Tags
android, custom view, custom viewgroup, custom-ui, imageblock, layout, linearlayout, measureChild, MeasureSpec, onMeasure, optimize, relativelayout, viewgroup
Android provides a few ViewGroups like LinearLayout
, RelativeLayout
, FrameLayout
to position child Views. These general purpose ViewGroups have quite a lot of options in them. For e.g, LinearLayout supports almost all (except for wrapping) features of HTML Flexbox. It also has options to show dividers in between Views, and measure all children based on the largest child. RelativeLayout works as a constraint solver. These layouts are good enough to start with. But do they perform well when your app has complex UI?
The above layout is pretty common in the Facebook app. A profile photo, a bunch of Views stacked vertically to its right, and an optional view on the far right. Using vanilla ViewGroups, this layout can be achieved using a LinearLayout of LinearLayouts or a RelativeLayout.

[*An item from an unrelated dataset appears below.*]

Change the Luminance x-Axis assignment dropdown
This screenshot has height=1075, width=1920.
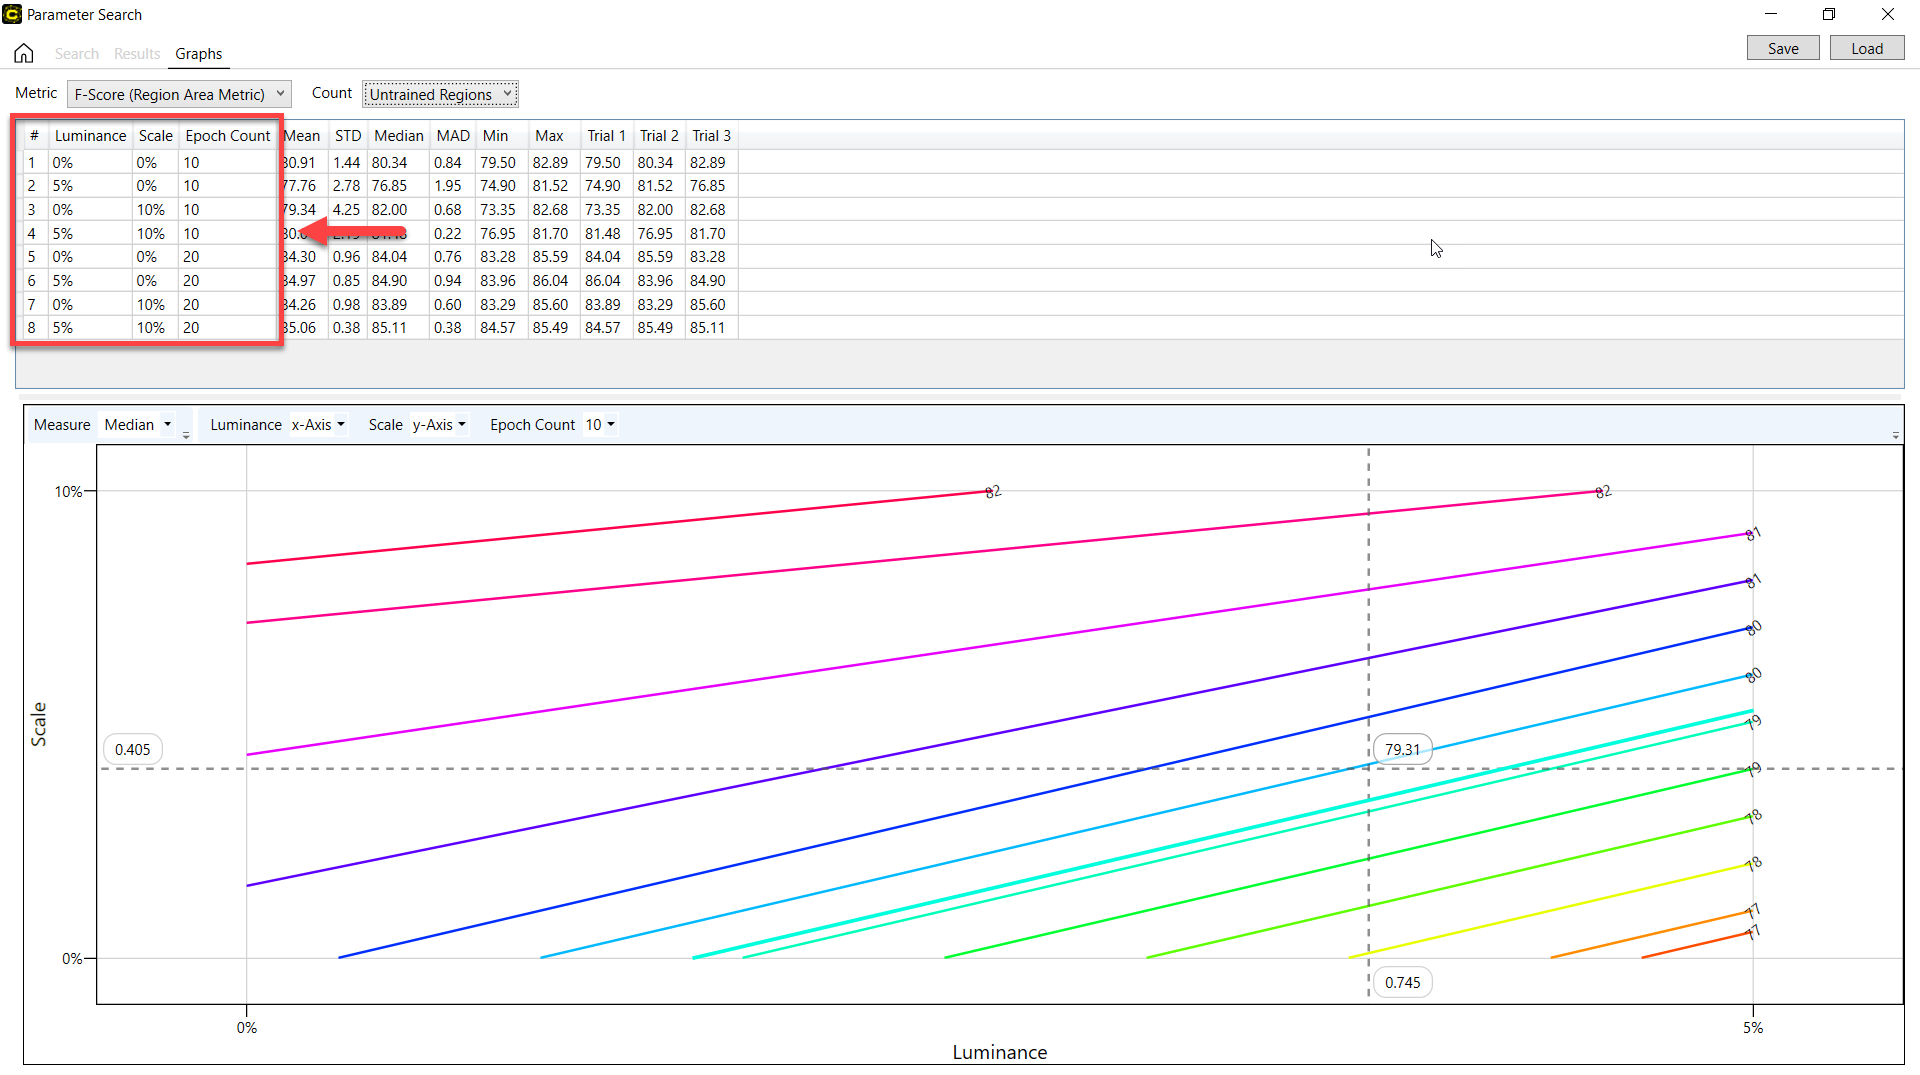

Let’s take a look at the measure calls happening for these two layouts.
Here’s an example LinearLayout of LinearLayout file.
<LinearLayout android:layout_width="match_parent" android:layout_height="wrap_content"> <ProfilePhoto android:layout_width="40dp" android:layout_height="40dp"/> <LinearLayout android:layout_width="0dp" android:layout_height="wrap_content" android:layout_weight="1" android:orientation="vertical"> <Title android:layout_width="match_parent" android:layout_height="wrap_content"/> <Subtitle android:layout_width="match_parent" android:layout_height="wrap_content"/> </LinearLayout> <Menu android:layout_width="20dp" android:layout_height="20dp"/> </LinearLayout>
And the measure pass happens as follows on a Nexus 5.
> LinearLayout [horizontal] [w: 1080 exactly, h: 1557 exactly ] > ProfilePhoto [w: 120 exactly, h: 120 exactly ] > LinearLayout [vertical] [w: 0 unspecified, h: 0 unspecified] > Title [w: 0 unspecified, h: 0 unspecified] > Subtitle [w: 0 unspecified, h: 0 unspecified] > Title [w: 222 exactly, h: 57 exactly ] > Subtitle [w: 222 exactly, h: 57 exactly ] > Menu [w: 60 exactly, h: 60 exactly ] > LinearLayout [vertical] [w: 900 exactly, h: 1557 at_most ] > Title [w: 900 exactly, h: 1557 at_most ] > Subtitle [w: 900 exactly, h: 1500 at_most ]
The ProfilePhoto and the Menu are measured only once as they have an absolute width and height specified. The vertical LinearLayout gets measured twice here. During the first time, the parent LinearLayout asks it to measure with an UNSPECIFIED spec. This cause the vertical LinearLayout to measure its children with UNSPECIFIED spec. And then it measures its children with EXACTLY spec based on what they returned. But it doesn’t end there. Once after measuring the ProfilePhoto and the Menu, the parent knows the exact size available for the vertical LinearLayout. This causes the second pass where the Title and Subtitle are measured with an AT_MOST height. Clearly, every TextView (Title and Subtitle) is measured thrice. These are expensive operations as Layouts are created and thrown away during the second pass. If we want a better performing ViewGroup, cutting down the measure passes on the TextViews is the first thing to do.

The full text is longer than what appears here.